EFFECTS OF ORGANIC AND INORGANIC FERTILIZATION ON RICE CROP PERFORMANCE, SOIL ANIMAL POPULATION AND MICROBIAL DIVERSITY IN ORGANIC AND CONVENTIONAL SOILS
Keywords:Carabao manure, compost, decomposition, fertilizers, soil microbes
A pot of experiment was conducted undergreenhouse to determine the crop performance and the effects of compost on soil animals and microorganisms in two lowland rice soils. The two soils were: (a) organic lowland soil that had been applied with carabao manure for about 12 years, and (b) conventional lowland soil that had been applied with chemical fertilizers for many years. The aim of the study was to determine the short-term effects of organic and chemical fertilizers application on rice crop performance, soil animal population and microbial diversity. The fertilizers used were decomposed commercial composts at 4.5 t ha-1 and chemical fertilizers at recommended NPK level of 90-30-30 kg ha-1 with a control and the experiment was laid out as completely randomized design.
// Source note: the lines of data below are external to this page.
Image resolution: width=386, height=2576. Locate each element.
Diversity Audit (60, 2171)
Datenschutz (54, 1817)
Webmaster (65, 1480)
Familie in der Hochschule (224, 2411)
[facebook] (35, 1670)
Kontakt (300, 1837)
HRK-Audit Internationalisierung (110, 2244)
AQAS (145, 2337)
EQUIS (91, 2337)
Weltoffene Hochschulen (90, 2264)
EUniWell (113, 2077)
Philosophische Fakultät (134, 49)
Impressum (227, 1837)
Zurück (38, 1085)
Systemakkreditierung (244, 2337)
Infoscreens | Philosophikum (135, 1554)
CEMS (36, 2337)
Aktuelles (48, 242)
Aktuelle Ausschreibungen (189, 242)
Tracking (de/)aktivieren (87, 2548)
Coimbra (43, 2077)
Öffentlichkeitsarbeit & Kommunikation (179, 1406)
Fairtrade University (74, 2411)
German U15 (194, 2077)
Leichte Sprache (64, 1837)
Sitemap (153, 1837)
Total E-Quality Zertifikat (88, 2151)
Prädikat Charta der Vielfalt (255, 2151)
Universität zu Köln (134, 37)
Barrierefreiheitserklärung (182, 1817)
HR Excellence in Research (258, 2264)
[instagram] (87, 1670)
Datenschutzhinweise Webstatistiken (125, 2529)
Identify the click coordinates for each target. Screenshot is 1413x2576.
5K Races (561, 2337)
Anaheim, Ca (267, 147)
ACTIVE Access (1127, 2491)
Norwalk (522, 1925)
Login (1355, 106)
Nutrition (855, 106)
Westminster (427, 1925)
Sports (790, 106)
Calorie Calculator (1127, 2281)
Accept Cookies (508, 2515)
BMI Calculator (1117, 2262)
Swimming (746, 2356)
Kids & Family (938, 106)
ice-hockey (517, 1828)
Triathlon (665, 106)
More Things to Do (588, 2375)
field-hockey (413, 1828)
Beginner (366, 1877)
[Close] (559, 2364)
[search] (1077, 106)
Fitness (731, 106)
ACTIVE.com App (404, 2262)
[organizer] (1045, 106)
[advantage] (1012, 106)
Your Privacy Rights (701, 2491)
The compost used as organic fertilizer in this experiment was as effective as the commercial chemical fertilizer on crop growth and yield. The average crop yields per hill were not significantly different at 47.4 g hill-1 and 41.1 g hill-1 for the chemical fertilizer and compost, respectively. Moreover, the organic soil had higher diversity, number of soil animals and microbe counts than the conventional soil. There were gradual changes in microbial population during the three crop growth stages (initial, active to maximum tillering, and harvest). Application of organic materials stimulated the population of soil organisms, plant growth and development in both organic and conventional soils. The results indicate the potential of organic fertilizers in improving degraded conventional lowland rice soils.